*WHAT YOU WILL DO:*
Write out, word for word, every line from the one containing "Instruction: Select the" through the final line of the records.

Dataset entries
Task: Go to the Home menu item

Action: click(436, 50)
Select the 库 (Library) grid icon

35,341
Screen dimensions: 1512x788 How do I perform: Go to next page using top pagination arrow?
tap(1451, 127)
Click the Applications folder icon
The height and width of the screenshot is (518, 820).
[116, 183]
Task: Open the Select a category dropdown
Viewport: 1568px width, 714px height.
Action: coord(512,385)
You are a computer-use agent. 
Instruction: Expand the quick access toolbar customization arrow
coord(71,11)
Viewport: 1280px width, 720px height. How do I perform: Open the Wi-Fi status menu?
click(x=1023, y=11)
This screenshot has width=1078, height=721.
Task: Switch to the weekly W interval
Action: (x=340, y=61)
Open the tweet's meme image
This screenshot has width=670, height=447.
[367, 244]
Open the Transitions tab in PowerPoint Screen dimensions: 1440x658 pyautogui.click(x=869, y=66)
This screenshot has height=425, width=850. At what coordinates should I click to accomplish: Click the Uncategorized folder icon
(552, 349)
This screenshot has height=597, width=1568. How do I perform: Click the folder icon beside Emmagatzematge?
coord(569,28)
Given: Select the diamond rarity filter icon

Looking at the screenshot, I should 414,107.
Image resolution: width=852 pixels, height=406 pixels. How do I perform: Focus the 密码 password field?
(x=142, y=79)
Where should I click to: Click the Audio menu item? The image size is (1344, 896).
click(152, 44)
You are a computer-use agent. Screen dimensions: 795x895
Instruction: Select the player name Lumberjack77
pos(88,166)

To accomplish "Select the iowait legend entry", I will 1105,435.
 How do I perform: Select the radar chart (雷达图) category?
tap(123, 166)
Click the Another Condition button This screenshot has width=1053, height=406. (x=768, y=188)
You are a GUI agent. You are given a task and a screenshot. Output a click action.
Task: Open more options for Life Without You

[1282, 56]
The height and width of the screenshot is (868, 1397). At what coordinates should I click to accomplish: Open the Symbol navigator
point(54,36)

*SOLUTION TO THIS TASK:*
Instruction: Select the player name Lumberjack77
pos(88,166)

To accomplish "Select the iowait legend entry", I will 1105,435.
 How do I perform: Select the radar chart (雷达图) category?
tap(123, 166)
Click the Another Condition button This screenshot has width=1053, height=406. (x=768, y=188)
You are a GUI agent. You are given a task and a screenshot. Output a click action.
Task: Open more options for Life Without You

[1282, 56]
The height and width of the screenshot is (868, 1397). At what coordinates should I click to accomplish: Open the Symbol navigator
point(54,36)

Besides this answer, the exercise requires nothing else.